Segment Open

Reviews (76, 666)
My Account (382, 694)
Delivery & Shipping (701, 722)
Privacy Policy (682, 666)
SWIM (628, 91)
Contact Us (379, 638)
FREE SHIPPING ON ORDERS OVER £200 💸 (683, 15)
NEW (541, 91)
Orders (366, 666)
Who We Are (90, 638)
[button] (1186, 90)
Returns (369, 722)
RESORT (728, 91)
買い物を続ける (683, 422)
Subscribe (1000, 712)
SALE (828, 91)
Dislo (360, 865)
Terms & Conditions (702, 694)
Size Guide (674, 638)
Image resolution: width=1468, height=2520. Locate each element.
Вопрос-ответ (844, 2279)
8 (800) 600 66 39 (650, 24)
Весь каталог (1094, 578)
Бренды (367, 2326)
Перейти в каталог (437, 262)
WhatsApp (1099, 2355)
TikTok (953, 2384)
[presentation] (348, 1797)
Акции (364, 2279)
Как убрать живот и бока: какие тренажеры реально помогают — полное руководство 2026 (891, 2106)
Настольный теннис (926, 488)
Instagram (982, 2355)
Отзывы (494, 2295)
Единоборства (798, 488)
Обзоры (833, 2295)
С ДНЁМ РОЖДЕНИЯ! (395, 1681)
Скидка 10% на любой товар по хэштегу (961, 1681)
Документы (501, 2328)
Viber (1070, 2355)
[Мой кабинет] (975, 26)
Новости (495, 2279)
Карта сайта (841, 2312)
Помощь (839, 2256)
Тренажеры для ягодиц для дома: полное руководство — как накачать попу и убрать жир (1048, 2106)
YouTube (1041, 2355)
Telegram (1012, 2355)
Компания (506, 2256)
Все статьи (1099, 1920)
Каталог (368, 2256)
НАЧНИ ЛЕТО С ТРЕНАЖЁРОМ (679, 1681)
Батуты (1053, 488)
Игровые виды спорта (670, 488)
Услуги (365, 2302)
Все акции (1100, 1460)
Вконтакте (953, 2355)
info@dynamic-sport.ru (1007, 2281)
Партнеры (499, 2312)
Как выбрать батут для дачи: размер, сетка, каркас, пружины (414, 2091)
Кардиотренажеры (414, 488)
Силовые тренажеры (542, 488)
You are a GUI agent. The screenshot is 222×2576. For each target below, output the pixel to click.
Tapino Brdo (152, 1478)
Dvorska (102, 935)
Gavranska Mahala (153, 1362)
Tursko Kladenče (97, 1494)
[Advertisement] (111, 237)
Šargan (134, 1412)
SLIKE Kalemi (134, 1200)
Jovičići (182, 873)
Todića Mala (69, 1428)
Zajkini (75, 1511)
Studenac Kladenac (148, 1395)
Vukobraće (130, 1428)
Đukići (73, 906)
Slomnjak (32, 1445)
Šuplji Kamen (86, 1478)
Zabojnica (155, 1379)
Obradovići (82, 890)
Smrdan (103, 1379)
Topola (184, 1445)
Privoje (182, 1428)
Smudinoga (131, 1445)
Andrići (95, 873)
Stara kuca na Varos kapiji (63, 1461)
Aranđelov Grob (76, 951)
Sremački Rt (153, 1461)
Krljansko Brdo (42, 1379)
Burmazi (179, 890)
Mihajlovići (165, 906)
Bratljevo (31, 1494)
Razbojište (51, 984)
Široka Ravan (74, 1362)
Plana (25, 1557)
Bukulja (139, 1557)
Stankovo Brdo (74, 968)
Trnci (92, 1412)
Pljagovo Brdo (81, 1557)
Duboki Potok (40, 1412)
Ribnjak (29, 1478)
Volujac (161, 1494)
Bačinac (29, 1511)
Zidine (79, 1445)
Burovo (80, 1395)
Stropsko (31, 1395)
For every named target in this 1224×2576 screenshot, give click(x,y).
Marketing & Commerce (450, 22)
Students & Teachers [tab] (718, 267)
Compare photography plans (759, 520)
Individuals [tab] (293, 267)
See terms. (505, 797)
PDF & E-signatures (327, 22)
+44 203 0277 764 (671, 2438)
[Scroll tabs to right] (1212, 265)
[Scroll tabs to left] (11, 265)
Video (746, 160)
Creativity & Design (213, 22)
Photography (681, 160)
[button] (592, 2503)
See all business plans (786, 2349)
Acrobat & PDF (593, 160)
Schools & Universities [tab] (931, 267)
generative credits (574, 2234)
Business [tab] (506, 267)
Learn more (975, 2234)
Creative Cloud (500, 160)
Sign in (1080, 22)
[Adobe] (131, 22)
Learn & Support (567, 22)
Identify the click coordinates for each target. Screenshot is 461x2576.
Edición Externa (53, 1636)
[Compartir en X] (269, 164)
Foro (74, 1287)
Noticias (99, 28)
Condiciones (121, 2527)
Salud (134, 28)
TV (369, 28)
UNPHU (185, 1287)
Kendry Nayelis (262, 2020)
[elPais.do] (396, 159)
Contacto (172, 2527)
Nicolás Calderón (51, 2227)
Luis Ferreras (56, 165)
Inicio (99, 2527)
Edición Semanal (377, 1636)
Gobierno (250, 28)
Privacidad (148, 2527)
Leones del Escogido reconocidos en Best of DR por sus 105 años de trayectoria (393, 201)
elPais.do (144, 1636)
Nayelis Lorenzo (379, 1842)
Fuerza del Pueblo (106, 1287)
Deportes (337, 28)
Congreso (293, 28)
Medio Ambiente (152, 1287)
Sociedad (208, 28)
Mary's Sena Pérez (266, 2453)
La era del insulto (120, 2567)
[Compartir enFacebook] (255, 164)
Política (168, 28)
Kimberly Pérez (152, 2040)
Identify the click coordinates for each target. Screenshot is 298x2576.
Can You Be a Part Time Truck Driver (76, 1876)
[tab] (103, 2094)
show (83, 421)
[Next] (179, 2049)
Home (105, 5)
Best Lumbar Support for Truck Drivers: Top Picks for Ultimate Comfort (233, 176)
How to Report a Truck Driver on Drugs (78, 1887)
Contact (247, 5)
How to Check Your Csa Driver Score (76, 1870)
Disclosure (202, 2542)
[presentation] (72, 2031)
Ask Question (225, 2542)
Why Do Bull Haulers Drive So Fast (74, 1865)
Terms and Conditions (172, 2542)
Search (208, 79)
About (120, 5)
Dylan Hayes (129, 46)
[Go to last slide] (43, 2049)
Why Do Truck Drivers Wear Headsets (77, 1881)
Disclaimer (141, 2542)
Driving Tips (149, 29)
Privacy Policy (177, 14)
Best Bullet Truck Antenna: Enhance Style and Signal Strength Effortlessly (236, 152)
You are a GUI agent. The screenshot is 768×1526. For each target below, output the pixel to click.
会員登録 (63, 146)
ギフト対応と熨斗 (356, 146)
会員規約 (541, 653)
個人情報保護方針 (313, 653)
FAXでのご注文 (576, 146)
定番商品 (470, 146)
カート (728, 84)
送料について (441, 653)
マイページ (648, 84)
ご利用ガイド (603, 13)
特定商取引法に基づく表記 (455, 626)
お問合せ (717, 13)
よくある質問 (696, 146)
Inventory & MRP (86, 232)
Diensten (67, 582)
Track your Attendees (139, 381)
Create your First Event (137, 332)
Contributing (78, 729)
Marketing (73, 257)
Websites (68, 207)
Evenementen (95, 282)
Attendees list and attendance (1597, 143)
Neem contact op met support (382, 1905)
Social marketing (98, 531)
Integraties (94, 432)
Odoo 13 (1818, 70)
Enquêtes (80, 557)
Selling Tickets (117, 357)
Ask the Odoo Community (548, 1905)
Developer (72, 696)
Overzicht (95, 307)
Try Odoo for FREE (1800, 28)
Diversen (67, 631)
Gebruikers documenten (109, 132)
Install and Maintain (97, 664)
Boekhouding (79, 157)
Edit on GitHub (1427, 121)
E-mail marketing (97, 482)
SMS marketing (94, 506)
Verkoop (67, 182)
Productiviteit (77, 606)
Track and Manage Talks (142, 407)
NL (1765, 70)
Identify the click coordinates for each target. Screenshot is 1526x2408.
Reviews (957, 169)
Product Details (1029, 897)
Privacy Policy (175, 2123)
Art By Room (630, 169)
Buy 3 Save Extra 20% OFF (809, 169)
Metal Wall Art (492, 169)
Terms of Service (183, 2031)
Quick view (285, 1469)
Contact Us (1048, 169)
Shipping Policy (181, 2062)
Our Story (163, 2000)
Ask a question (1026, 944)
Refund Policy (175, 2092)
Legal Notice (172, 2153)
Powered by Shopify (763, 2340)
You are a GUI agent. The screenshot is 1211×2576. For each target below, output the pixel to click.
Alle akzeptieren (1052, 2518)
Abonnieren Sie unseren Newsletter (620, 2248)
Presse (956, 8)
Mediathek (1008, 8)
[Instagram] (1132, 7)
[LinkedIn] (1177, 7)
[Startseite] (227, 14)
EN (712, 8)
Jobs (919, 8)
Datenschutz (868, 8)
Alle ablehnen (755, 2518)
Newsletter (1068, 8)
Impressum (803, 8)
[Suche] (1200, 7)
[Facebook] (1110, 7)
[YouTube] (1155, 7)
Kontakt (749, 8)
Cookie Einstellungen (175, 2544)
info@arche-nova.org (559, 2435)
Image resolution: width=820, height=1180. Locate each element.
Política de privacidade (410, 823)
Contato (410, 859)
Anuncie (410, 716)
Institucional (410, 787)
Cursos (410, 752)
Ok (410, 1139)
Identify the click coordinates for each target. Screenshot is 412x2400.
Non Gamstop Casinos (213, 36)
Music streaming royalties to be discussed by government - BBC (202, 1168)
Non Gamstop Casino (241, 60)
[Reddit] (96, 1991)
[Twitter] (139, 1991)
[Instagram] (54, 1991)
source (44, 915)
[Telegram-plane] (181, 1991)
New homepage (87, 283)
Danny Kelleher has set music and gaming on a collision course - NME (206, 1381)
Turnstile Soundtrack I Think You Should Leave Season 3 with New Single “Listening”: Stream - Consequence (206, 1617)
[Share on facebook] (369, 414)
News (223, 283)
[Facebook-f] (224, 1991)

Segment Closed

-- Your objective --
I'd like the lines above from the one with "Screenshot is 412x2400." up to and including the one with "New homepage (87, 283)" copied exactly, with no other lines.

-- Solution to this problem --
Identify the click coordinates for each target. Screenshot is 412x2400.
Non Gamstop Casinos (213, 36)
Music streaming royalties to be discussed by government - BBC (202, 1168)
Non Gamstop Casino (241, 60)
[Reddit] (96, 1991)
[Twitter] (139, 1991)
[Instagram] (54, 1991)
source (44, 915)
[Telegram-plane] (181, 1991)
New homepage (87, 283)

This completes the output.